Why Should You Attend:
Employees regularly use smartphones, tablets, and other mobile devices to conduct business and personal conversations and transactions. Some use personal, unsecured smartphones to conduct the financial institution’s business. Others use company-owned phones to hold private, non-business-related conversations. Either way, mobile device use increases your financial institution’s legal, security, regulatory, records, and productivity risks.
To help manage potentially costly risks, best practices call for the adoption of a strategic Bring Your Own Device (BYOD) program, incorporating formal policy, supported by employee education and technology tools.

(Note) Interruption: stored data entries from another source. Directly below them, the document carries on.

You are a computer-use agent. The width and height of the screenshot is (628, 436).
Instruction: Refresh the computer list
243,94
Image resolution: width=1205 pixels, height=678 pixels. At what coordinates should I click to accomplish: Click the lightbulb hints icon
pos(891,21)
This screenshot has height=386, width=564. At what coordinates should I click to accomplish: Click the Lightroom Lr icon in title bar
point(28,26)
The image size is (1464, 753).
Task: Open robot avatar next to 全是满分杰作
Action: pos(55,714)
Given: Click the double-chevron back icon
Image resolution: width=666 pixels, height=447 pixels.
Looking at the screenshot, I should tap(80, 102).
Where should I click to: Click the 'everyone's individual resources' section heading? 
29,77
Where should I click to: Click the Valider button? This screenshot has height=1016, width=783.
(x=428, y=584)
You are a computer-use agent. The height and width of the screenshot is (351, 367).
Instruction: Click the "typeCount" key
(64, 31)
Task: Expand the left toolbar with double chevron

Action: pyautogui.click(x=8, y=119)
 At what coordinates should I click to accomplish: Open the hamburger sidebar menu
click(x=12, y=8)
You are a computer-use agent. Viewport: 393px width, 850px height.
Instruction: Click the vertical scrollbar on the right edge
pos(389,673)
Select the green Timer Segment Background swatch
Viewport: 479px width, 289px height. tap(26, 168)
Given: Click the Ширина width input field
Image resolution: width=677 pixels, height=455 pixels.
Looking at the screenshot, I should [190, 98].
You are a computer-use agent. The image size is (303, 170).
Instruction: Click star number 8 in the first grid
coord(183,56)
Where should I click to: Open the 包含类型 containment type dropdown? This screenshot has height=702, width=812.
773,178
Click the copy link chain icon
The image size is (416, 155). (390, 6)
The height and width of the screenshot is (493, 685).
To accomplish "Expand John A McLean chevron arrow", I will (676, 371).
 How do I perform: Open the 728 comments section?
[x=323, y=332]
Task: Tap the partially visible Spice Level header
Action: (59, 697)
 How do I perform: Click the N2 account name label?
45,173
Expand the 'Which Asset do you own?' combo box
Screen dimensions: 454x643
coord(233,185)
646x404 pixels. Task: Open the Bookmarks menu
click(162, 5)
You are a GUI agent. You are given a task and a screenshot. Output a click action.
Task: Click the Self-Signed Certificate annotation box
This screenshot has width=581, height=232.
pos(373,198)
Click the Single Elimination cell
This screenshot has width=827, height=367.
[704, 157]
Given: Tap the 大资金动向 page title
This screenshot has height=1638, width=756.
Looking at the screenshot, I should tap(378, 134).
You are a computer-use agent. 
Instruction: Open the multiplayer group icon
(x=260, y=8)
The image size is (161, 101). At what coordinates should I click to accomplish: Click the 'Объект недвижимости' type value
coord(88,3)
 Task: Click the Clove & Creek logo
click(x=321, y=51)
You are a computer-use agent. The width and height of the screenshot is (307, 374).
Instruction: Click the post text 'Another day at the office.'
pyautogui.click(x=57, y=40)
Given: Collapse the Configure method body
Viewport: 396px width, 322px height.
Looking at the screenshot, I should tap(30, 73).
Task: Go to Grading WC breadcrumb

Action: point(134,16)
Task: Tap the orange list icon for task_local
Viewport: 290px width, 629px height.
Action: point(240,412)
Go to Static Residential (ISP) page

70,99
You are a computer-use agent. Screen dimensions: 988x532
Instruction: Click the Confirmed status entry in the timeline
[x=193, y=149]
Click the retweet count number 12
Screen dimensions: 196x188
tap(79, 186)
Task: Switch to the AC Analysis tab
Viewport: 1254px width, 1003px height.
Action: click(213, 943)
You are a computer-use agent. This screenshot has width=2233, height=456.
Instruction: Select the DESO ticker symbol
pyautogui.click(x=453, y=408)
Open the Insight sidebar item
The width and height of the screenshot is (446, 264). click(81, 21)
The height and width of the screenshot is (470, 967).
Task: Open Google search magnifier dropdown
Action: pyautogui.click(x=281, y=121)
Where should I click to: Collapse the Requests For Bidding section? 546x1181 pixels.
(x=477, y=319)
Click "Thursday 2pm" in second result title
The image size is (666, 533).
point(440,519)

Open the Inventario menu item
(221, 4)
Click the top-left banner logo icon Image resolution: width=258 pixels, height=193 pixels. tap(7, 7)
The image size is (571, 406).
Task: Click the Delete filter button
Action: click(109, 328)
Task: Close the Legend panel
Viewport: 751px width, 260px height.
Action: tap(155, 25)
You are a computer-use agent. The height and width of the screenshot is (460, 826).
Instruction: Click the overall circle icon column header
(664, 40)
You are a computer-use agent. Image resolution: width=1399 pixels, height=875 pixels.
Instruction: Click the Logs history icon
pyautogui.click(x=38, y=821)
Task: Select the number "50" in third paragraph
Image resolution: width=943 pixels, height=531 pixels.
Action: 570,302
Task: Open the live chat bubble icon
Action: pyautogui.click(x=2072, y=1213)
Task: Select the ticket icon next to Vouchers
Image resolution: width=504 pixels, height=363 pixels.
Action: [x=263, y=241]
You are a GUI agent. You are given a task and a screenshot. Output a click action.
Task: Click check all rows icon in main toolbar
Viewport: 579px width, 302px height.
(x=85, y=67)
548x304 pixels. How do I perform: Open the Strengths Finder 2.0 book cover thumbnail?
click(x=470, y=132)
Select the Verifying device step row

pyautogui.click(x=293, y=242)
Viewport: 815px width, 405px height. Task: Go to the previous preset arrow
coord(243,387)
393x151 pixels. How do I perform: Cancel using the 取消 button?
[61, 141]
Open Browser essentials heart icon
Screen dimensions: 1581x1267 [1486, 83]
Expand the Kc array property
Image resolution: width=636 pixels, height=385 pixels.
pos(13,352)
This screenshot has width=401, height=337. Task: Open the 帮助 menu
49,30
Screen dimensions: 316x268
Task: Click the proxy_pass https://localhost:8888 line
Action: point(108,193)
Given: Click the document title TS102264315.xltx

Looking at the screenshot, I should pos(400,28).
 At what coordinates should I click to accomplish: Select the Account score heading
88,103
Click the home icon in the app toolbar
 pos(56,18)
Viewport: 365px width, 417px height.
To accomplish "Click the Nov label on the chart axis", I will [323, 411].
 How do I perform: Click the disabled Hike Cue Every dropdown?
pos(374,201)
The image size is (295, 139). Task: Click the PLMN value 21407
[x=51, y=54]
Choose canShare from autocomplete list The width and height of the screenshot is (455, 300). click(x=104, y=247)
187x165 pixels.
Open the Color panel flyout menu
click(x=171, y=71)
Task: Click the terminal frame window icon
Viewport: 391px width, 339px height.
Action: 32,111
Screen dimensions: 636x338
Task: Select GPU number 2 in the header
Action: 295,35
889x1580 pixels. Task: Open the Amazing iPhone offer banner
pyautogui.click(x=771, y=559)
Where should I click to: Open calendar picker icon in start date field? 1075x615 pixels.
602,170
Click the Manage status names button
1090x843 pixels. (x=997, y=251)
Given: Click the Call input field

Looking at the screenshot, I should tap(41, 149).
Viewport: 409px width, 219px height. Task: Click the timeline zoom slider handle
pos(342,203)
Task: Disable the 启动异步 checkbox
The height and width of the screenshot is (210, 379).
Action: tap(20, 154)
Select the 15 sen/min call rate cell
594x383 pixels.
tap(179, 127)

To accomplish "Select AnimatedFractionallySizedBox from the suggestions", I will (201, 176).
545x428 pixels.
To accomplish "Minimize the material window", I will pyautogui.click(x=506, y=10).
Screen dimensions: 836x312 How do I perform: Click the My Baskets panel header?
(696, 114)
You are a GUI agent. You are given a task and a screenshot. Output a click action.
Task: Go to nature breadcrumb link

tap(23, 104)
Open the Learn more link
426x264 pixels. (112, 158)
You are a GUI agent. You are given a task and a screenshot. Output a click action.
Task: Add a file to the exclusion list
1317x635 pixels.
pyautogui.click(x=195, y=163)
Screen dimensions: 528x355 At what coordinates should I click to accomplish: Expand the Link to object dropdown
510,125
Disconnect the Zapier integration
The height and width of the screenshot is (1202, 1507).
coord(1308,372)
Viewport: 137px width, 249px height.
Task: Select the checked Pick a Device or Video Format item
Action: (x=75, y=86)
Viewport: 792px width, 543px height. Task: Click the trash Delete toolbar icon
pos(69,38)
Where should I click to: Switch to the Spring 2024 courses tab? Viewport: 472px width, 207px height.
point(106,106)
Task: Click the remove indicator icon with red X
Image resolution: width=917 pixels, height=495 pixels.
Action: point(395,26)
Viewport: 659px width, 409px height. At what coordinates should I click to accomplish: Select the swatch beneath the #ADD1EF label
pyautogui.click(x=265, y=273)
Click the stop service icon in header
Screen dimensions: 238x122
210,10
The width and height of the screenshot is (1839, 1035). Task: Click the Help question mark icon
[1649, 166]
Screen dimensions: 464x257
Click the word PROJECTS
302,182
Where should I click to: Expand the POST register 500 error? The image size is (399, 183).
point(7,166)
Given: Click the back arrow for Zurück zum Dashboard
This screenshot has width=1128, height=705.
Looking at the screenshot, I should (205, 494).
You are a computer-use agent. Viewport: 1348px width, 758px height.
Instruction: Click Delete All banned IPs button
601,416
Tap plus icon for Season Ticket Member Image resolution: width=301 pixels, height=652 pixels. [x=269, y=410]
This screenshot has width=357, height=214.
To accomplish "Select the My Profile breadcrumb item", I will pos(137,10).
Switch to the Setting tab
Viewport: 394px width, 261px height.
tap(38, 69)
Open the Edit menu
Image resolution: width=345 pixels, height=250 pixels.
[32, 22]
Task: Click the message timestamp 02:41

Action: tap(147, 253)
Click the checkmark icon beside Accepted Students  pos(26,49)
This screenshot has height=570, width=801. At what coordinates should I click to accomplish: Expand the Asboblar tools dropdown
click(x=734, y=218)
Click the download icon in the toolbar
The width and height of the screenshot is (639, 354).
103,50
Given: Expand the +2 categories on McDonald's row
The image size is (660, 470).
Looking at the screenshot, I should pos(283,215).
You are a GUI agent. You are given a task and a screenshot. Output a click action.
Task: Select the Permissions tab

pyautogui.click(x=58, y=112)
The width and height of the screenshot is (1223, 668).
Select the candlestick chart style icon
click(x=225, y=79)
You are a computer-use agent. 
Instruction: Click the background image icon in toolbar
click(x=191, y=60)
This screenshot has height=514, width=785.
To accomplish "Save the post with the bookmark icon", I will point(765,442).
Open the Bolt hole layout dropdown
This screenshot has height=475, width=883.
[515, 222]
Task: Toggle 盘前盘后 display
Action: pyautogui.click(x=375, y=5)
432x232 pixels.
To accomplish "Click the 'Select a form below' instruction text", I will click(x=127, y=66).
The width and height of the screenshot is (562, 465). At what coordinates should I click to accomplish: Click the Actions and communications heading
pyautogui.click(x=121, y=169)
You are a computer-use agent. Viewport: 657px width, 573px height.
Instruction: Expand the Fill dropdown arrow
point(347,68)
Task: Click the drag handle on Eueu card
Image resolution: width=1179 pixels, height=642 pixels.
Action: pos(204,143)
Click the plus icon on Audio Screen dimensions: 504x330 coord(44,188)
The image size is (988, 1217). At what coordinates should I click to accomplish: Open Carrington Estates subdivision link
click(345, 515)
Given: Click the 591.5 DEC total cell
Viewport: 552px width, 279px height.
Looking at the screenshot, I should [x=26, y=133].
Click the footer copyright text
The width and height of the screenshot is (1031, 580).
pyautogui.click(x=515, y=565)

This webinar will review the mobile/electronic risks facing financial institutions—and will provide best practices-based rules, policies, and procedures to help employers reduce the likelihood of online disasters, while increasing compliance and enhancing communication. Learn why and how to develop and implement a strategic BYOD policy program, combining written rules, employee training, and technology tools. Don’t let smartphone slip-ups and mobile missteps blemish your financial institution’s reputation, damage customer relationships, or sink your career. Attend this session to help your financial institution minimize mobile device risks, while maximizing compliance and communication.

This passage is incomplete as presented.